• _Given instruction_:
Can you rewrite these data with "dropdown" replaced by "menu" and everything else kept the same, leaving out the pictures?

• _Records shown_:

....................

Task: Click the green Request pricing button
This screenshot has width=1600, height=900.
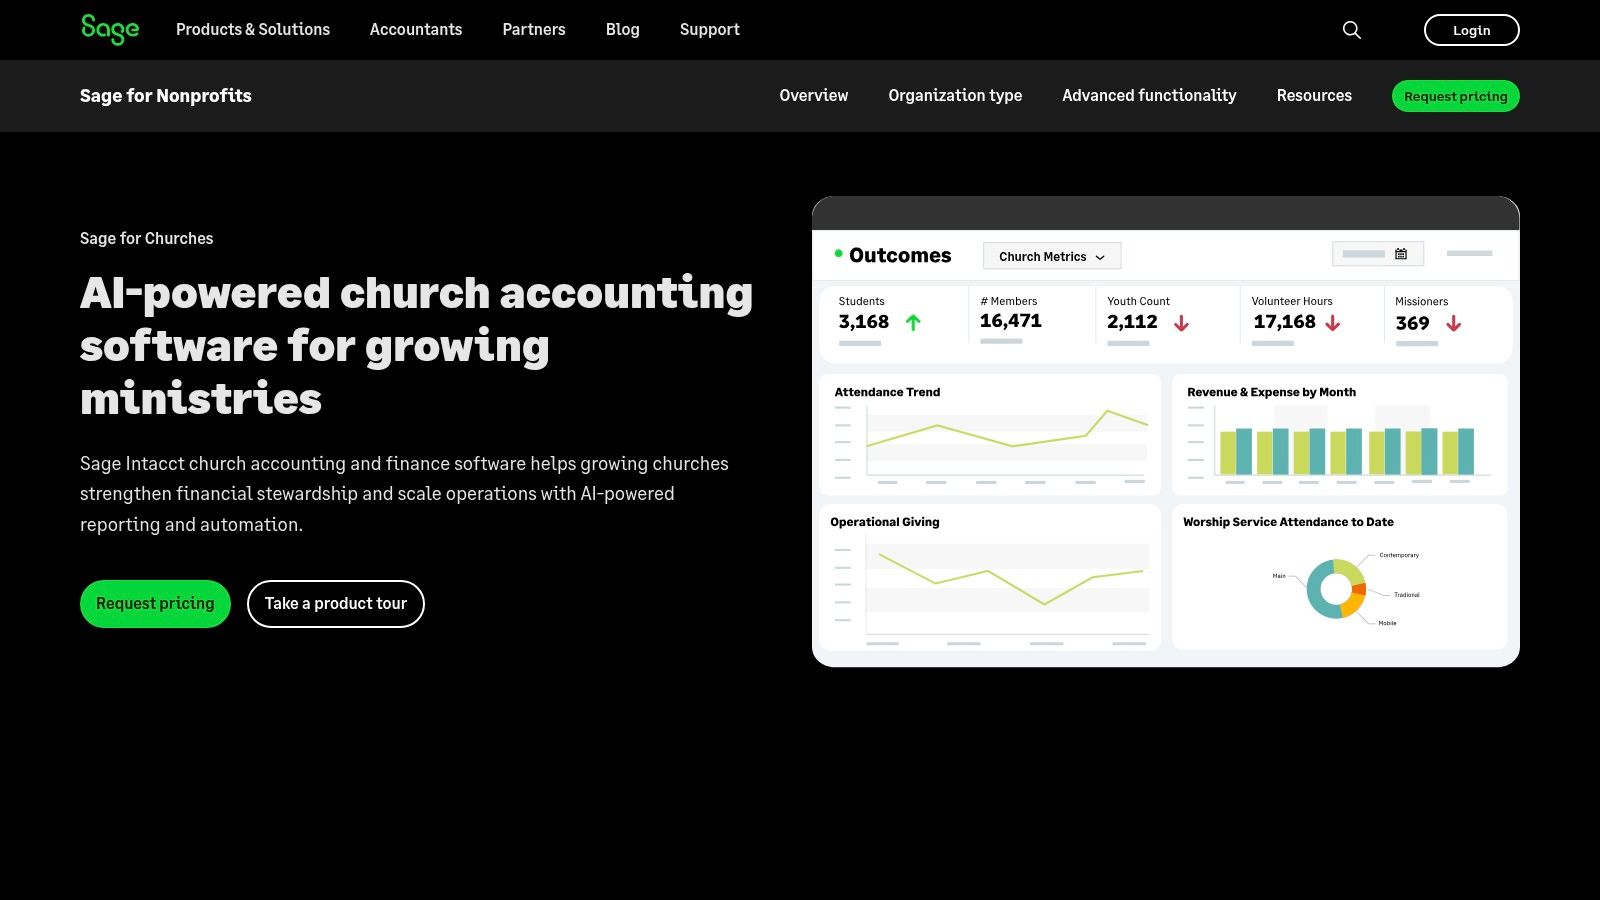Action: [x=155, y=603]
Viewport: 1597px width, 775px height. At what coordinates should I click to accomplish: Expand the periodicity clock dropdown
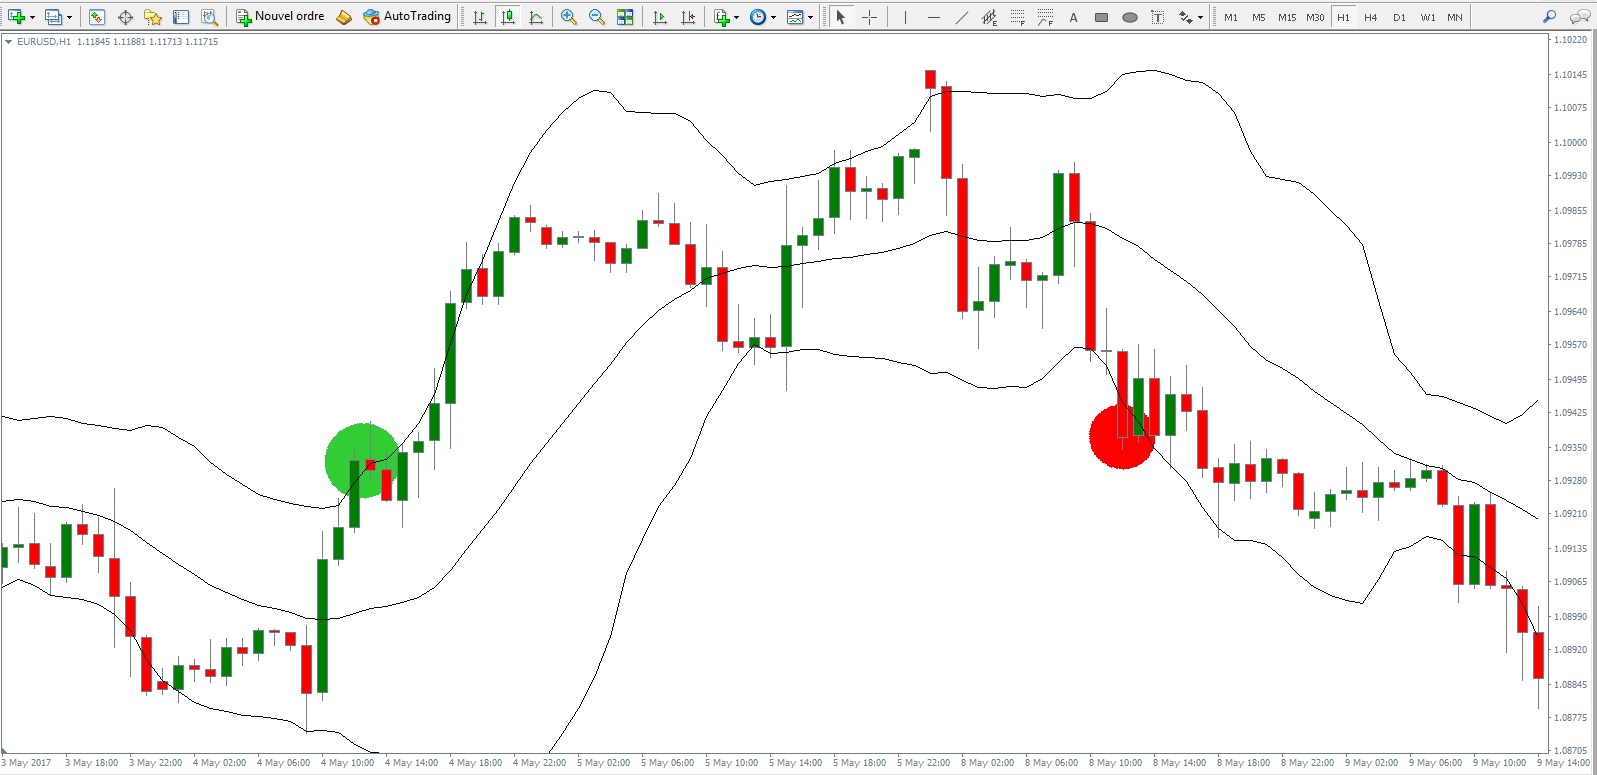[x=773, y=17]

....................

• _Exercise solution_:
Task: Click the green Request pricing button
This screenshot has width=1600, height=900.
Action: [x=155, y=603]
Viewport: 1597px width, 775px height. At what coordinates should I click to accomplish: Expand the periodicity clock menu
[x=773, y=17]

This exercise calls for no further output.